= John S. Carter (Latter Day Saints) =

American Latter Day Saint leader

John Sims Carter (c. 1792 – June 24, 1834) was an American leader in the early Latter Day Saint movement. In the Church of the Latter Day Saints based in Kirtland, Ohio, Carter was one of 12 members of the first presiding high council established in 1834 by church founder Joseph Smith.

==Early life==
Carter was born in Killingworth, Connecticut, to Gideon Carter and Johanna Sims. He moved with his family to Benson, Vermont, in the 1790s. In 1813, he married Elizabeth Kinyon in Benson.

==Church activity==
Carter was introduced to Mormonism by his brother Jared, who had been baptized into the new faith in 1831. John Carter was baptized in 1832, was ordained an elder, and proselytized with his brother on a mission in Vermont, where they established congregations in North West Bay and Bolton. In early 1833, Carter moved to Bolton, where he became a leader of the church.

In September 1833, Carter moved to Jackson County, Missouri, the location that Smith had identified as the gathering place of Latter Day Saints. Later, he moved to church headquarters in Kirtland, Ohio, and became a high priest. When the presiding high council was established by Smith on February 17, 1834, Carter and his brother Jared were selected as two of its inaugural members. Three days later, Carter was appointed by Smith to serve a mission to the eastern United States with Jesse Smith.

==Zion's Camp and death==
Carter did not immediately leave on this mission, but instead volunteered to be part of Zion's Camp, an expedition of Latter Day Saints that intended to walk from Kirtland to Jackson County, Missouri, in an attempt to regain land that members of the church had been expelled from by non-Mormon settlers. The march proved difficult and there was some dissension among its participants. On June 20, 1834, after three men had contracted cholera, Smith reportedly warned the group:

in consequence of the disobedience of some who had been unwilling to listen to my words, but had rebelled, God had decreed that sickness should come upon the camp, and if they did not repent and humble themselves before God they should die like sheep with the rot; that I was sorry, but could not help it. The scourge must come; repentance and humility may mitigate the chastisement, but cannot altogether avert it. But there were some who would not give heed to my words.

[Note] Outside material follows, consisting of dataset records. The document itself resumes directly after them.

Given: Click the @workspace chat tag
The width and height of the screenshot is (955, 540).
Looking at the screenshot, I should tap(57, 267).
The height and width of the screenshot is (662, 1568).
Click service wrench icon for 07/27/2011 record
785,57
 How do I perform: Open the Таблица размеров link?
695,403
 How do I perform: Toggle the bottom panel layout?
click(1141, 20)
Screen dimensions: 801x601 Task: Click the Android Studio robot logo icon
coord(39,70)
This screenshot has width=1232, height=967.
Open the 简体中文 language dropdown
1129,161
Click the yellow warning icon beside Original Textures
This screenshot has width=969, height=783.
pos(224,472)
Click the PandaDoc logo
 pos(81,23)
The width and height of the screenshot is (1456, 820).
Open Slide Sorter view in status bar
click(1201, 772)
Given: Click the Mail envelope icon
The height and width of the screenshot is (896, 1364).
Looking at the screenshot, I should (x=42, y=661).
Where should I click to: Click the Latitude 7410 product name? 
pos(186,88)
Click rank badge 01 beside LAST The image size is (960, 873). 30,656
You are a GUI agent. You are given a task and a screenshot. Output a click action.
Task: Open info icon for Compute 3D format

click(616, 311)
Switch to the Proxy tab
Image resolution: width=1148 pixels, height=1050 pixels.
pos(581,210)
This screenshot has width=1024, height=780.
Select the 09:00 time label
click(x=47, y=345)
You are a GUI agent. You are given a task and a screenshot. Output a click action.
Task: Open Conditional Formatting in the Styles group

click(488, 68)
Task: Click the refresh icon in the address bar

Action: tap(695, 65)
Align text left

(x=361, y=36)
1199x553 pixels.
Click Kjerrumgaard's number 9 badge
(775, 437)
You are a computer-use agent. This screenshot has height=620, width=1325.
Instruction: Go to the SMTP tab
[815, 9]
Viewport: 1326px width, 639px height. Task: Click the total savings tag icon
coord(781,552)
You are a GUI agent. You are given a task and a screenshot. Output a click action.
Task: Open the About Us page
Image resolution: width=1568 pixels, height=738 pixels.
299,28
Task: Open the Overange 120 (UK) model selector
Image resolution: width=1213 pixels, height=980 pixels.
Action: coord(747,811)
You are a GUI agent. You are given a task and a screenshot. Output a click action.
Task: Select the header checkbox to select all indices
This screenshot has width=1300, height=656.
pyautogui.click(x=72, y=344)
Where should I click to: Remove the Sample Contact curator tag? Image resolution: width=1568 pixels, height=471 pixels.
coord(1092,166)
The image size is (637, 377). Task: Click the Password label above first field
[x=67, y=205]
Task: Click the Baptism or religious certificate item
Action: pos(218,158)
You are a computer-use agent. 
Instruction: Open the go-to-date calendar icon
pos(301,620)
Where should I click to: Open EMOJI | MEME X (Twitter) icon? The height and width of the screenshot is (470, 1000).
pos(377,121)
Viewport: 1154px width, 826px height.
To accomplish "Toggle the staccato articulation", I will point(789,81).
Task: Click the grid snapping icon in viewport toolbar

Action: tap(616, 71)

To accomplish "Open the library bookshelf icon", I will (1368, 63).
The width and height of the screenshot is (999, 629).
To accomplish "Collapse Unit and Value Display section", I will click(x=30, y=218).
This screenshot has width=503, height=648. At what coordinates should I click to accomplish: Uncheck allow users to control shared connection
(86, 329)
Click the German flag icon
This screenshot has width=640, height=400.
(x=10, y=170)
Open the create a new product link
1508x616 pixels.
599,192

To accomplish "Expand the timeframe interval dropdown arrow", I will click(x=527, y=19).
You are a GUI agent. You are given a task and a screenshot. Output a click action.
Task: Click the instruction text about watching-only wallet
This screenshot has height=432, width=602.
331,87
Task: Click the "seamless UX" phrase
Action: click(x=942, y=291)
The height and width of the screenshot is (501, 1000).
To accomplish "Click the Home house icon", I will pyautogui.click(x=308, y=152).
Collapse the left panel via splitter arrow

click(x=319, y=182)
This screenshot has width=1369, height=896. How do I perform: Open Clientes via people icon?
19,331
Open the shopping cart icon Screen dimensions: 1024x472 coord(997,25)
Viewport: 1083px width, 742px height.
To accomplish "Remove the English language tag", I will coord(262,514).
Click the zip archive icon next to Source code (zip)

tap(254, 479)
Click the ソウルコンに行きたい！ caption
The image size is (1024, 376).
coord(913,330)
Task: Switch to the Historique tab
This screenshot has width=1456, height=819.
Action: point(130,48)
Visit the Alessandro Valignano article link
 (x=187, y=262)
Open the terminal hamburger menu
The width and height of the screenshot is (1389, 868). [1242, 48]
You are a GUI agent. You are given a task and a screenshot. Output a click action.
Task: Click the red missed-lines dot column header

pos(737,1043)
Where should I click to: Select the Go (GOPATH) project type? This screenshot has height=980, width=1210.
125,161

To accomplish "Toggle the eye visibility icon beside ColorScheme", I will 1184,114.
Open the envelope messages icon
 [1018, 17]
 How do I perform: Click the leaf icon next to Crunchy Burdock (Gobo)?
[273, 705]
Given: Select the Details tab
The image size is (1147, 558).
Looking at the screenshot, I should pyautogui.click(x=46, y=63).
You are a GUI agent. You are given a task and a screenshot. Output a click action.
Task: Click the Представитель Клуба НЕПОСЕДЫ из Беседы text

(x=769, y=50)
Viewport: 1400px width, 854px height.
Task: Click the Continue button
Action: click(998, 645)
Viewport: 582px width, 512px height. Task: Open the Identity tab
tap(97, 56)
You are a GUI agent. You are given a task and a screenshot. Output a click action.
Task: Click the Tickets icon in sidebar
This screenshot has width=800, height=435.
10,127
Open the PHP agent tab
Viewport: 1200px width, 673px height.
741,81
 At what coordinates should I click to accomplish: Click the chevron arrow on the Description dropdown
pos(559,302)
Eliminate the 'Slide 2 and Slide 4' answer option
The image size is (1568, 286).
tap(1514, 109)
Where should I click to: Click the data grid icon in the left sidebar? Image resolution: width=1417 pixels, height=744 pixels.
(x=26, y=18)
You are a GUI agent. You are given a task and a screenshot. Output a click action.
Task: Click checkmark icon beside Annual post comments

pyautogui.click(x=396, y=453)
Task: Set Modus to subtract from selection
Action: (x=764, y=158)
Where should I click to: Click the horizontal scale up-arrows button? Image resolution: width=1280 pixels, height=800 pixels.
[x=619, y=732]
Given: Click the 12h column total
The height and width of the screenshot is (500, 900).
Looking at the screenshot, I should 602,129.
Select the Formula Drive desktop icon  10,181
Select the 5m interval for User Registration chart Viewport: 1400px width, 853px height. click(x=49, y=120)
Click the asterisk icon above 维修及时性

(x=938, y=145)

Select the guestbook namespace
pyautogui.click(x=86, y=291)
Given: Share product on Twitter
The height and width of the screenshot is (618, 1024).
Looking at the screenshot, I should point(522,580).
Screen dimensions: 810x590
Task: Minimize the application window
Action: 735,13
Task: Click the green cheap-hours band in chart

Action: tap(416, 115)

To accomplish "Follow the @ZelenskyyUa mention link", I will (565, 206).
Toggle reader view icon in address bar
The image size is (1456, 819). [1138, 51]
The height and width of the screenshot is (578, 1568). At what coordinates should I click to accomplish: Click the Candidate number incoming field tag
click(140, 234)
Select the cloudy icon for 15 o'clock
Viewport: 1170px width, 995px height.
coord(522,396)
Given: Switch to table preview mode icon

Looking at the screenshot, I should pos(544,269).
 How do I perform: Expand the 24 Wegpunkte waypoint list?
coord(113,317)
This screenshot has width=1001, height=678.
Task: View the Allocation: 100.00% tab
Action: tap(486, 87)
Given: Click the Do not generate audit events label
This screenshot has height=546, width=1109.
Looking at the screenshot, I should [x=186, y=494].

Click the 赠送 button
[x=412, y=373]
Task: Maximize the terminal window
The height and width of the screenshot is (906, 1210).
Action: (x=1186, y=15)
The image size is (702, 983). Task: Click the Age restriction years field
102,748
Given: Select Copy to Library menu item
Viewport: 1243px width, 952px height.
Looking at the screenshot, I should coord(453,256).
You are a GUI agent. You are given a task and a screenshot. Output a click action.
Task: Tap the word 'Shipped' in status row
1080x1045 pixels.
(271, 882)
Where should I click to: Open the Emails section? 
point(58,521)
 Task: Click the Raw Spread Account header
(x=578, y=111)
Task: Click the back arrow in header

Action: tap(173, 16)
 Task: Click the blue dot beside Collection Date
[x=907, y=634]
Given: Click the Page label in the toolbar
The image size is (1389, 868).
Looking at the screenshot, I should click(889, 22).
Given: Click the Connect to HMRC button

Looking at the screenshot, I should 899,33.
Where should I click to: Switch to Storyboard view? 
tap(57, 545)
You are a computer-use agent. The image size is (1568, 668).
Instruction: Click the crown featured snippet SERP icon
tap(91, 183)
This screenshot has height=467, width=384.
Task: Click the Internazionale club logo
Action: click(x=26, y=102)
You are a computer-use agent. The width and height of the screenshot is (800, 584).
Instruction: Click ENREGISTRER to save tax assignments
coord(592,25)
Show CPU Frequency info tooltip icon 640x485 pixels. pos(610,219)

Smith's record from June 24, 1834, while the camp was in Clay County, Missouri, states:

This night the cholera burst forth among us, and about midnight it was manifested in its most virulent form. Our ears were saluted with cries and moanings and lamentations on every hand; even those on guard fell to the earth with their guns in their hands, so sudden and powerful was the attack of this terrible disease. At the commencement, I attempted to lay on hands for their recovery, but I quickly learned by painful experience, that when the great Jehovah decrees destruction upon any people, and makes known His determination, man must not attempt to stay His hand. The moment I attempted to rebuke the disease I was attacked, and had I not desisted in my attempt to save the life of a brother, I would have sacrificed my own. The disease seized upon me like the talons of a hawk, and I said to the brethren: "If my work were done, you would have to put me in the ground without a coffin." ...

When the cholera made its appearance, Elder John S. Carter was the first man who stepped forward to rebuke it, and upon this, was instantly seized, and became the first victim in the camp. He died about six o'clock in the afternoon ....

Carter's body was wrapped in a blanket and buried near Rush Creek, Missouri.